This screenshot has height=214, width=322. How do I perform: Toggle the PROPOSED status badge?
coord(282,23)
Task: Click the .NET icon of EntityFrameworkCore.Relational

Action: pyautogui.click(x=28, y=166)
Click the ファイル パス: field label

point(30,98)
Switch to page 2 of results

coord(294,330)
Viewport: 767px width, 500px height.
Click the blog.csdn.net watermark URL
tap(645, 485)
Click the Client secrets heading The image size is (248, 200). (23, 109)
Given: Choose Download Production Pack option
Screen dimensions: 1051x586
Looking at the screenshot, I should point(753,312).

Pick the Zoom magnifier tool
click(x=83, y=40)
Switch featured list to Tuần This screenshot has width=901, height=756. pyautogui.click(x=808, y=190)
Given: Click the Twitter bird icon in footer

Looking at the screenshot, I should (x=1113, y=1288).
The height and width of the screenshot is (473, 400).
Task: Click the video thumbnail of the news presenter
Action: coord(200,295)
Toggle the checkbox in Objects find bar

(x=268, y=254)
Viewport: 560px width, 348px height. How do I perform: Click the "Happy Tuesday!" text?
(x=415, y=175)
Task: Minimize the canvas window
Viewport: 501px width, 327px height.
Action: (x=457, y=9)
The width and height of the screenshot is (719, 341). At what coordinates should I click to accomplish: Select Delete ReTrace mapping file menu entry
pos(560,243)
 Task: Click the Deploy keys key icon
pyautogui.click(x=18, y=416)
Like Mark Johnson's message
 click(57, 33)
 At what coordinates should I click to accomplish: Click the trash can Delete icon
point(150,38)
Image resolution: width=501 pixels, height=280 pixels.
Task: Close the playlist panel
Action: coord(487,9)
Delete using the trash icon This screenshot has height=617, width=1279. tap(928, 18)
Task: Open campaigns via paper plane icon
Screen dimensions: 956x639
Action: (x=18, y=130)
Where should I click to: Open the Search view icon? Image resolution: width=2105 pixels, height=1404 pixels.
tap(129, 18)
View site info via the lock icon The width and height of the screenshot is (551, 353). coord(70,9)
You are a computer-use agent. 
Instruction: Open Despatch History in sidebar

○ ○ ○

#### EXERCISE REQUIREMENTS:
Please put the records above into a Markdown table with two columns, Row and Line. Number each row and leave out the blank lines.

#### RESULT FOR THIS EXERCISE:
| Row | Line |
|---|---|
| 1 | This screenshot has height=214, width=322. How do I perform: Toggle the PROPOSED status badge? |
| 2 | coord(282,23) |
| 3 | Task: Click the .NET icon of EntityFrameworkCore.Relational |
| 4 | Action: pyautogui.click(x=28, y=166) |
| 5 | Click the ファイル パス: field label |
| 6 | point(30,98) |
| 7 | Switch to page 2 of results |
| 8 | coord(294,330) |
| 9 | Viewport: 767px width, 500px height. |
| 10 | Click the blog.csdn.net watermark URL |
| 11 | tap(645, 485) |
| 12 | Click the Client secrets heading The image size is (248, 200). (23, 109) |
| 13 | Given: Choose Download Production Pack option |
| 14 | Screen dimensions: 1051x586 |
| 15 | Looking at the screenshot, I should point(753,312). |
| 16 | Pick the Zoom magnifier tool |
| 17 | click(x=83, y=40) |
| 18 | Switch featured list to Tuần This screenshot has width=901, height=756. pyautogui.click(x=808, y=190) |
| 19 | Given: Click the Twitter bird icon in footer |
| 20 | Looking at the screenshot, I should (x=1113, y=1288). |
| 21 | The height and width of the screenshot is (473, 400). |
| 22 | Task: Click the video thumbnail of the news presenter |
| 23 | Action: coord(200,295) |
| 24 | Toggle the checkbox in Objects find bar |
| 25 | (x=268, y=254) |
| 26 | Viewport: 560px width, 348px height. How do I perform: Click the "Happy Tuesday!" text? |
| 27 | (x=415, y=175) |
| 28 | Task: Minimize the canvas window |
| 29 | Viewport: 501px width, 327px height. |
| 30 | Action: (x=457, y=9) |
| 31 | The width and height of the screenshot is (719, 341). At what coordinates should I click to accomplish: Select Delete ReTrace mapping file menu entry |
| 32 | pos(560,243) |
| 33 |  Task: Click the Deploy keys key icon |
| 34 | pyautogui.click(x=18, y=416) |
| 35 | Like Mark Johnson's message |
| 36 |  click(57, 33) |
| 37 |  At what coordinates should I click to accomplish: Click the trash can Delete icon |
| 38 | point(150,38) |
| 39 | Image resolution: width=501 pixels, height=280 pixels. |
| 40 | Task: Close the playlist panel |
| 41 | Action: coord(487,9) |
| 42 | Delete using the trash icon This screenshot has height=617, width=1279. tap(928, 18) |
| 43 | Task: Open campaigns via paper plane icon |
| 44 | Screen dimensions: 956x639 |
| 45 | Action: (x=18, y=130) |
| 46 | Where should I click to: Open the Search view icon? Image resolution: width=2105 pixels, height=1404 pixels. |
| 47 | tap(129, 18) |
| 48 | View site info via the lock icon The width and height of the screenshot is (551, 353). coord(70,9) |
| 49 | You are a computer-use agent.  |
| 50 | Instruction: Open Despatch History in sidebar |